Cheerleading stunts are the most exciting aspect of the sport. Everyone loves that exhilarating feeling they get when they watch cheerleaders sail through the air in a display of athleticism, dexterity and grace. However, before attempting any cheerleading stunts all members of the squad must have a firm and complete understanding of the procedure and their role in the stunt to avoid injuring any of the parties involved in the stunt.
Are you a Flyer, Base or Spot?
The three positions in cheerleading stunting are flyer, bases, and spots. As the name implies, the flier is the cheerleader who is thrown into the air during the stunt. The flyers are usually the smallest, lightest, and most athletic members of the squad.
The bases provide the main support for the flier before, during and after the stunt. For this reason, the base is often viewed as the most difficult position in cheerleading because it requires a great deal of physical and mental strength. The bases are most often the tallest and strongest members of the squad, since they lift and throw the flier into the air.
Finally, the spots or spotters are the members of the squad who make sure that nothing goes wrong during the stunt, which means that must always keep Fearless Nadia their eyes on the flyer throughout the stunt. They have the important task of counting the time for the stunt and are usually the most agile, alert, and aggressive squad members.
The back spotter not only helps the flyer into the stunt, but they are also responsible for watching the flyer carefully throughout the stunt and being there to catch them in case they are about to fall.
When a flyer is learning a new stunt, sometimes it’s useful to have front spots in addition to back spots. In this case, the front spot is responsible for lifting the flyer into the stunt if the stunt uses front-style lifting. For some unbalanced stunts they must also maintain a firm grip on the wrists of the bases or the ankles of the flyer.
Cupie and Extension Prep Stunts
When incorporating cheerleading stunts into the routine, make sure to start simple and always practice the stunts in a well-cushioned area before attempting them on concrete. Some of the most commonly executed stunts are the cupie and the extension prep.

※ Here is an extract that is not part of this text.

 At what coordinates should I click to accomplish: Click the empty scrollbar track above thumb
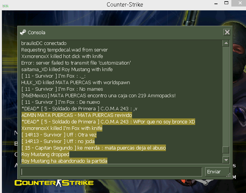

For the cupie stunt, the flyer places their right foot into the hands of the main base. As the flyer jumps, she places her left foot beside her right in the hands of the base. The base then pushes her up into a full overhead extension, moving the flyer’s feet together. The front base holds the flyer’s ankles for support while they are in the air.
To begin the extension prep stunt, the two main bases are facing each other about 15 inches apart, with the flyer standing behind the base’s shoulders and the spotter behind the flyer. At the beginning of the stunt, the bases bend their knees and extend their main hand palm up towards the audience while the flyer places her hands on the base’s lowered shoulders and the spotter grabs the flyer’s waist.